# [Data under study]
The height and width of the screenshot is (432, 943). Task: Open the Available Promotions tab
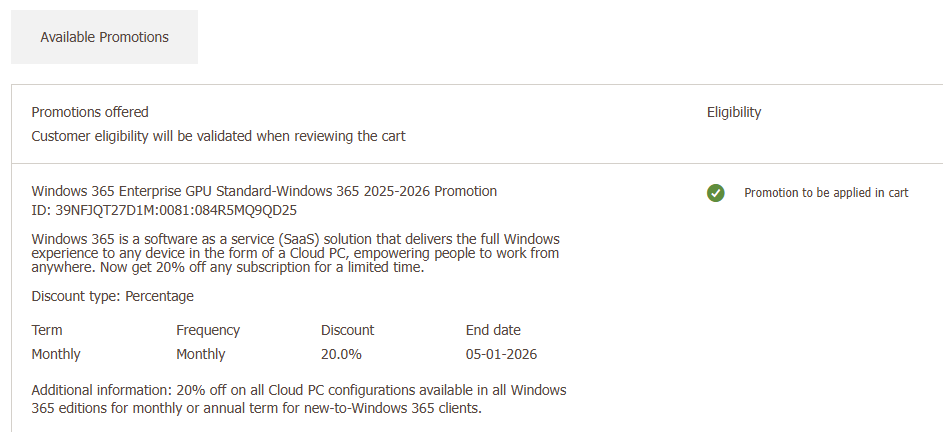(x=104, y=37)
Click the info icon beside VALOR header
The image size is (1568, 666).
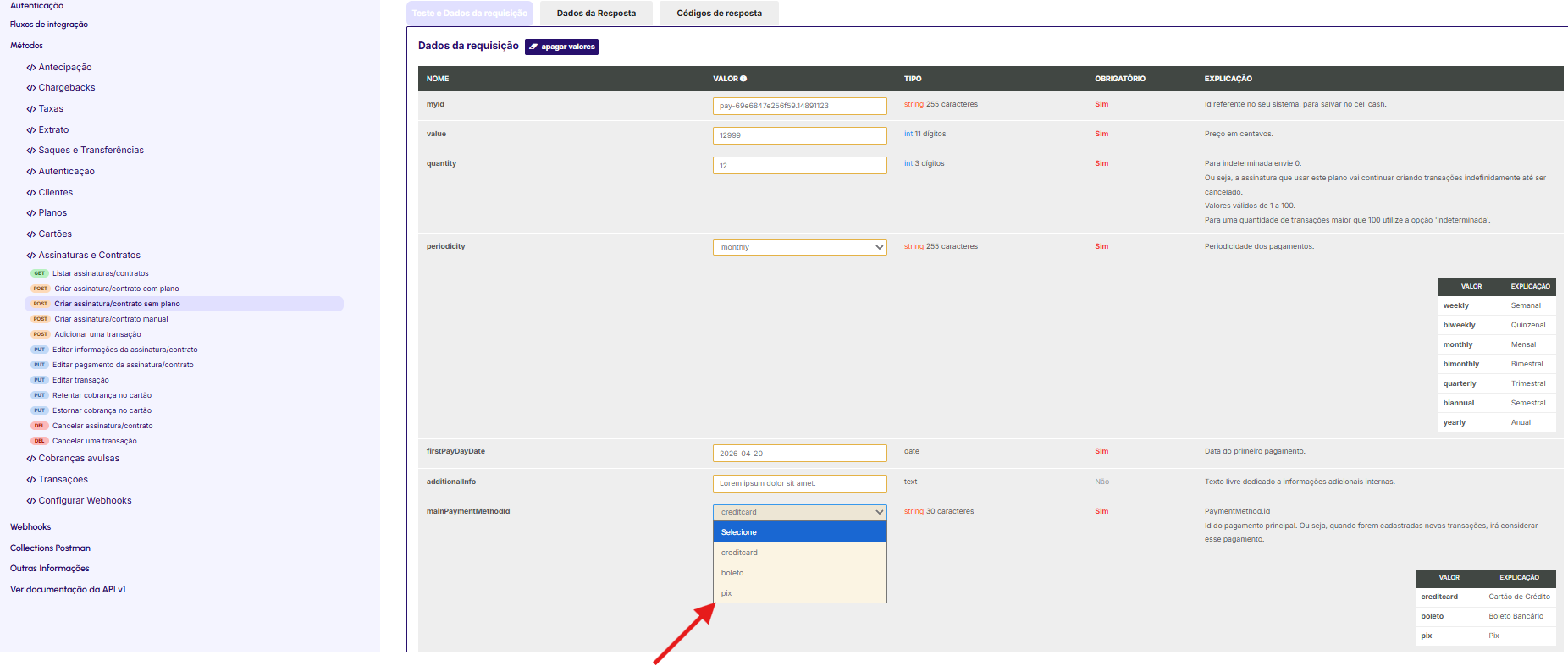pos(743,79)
--
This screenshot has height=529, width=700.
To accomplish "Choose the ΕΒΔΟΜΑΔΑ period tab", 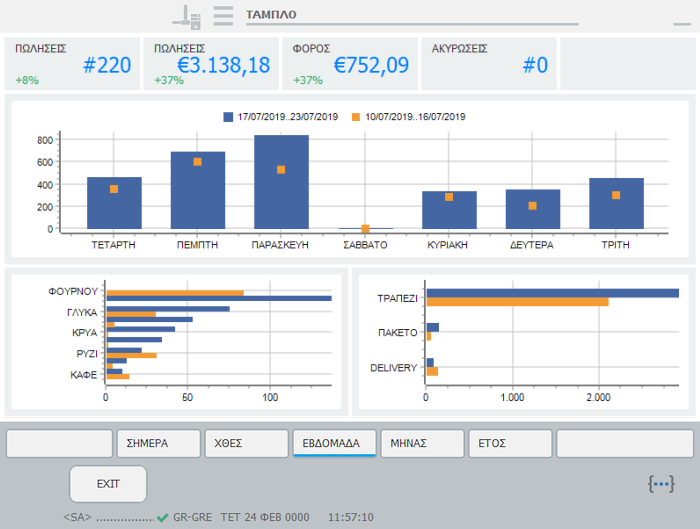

# [Task statement]
Output only the lines above from the line that holds "This screenshot has height=529, width=700." through the line that holds "the ΕΒΔΟΜΑΔΑ period", both ends included, and exclude pictures.

# [Response]
This screenshot has height=529, width=700.
To accomplish "Choose the ΕΒΔΟΜΑΔΑ period tab", 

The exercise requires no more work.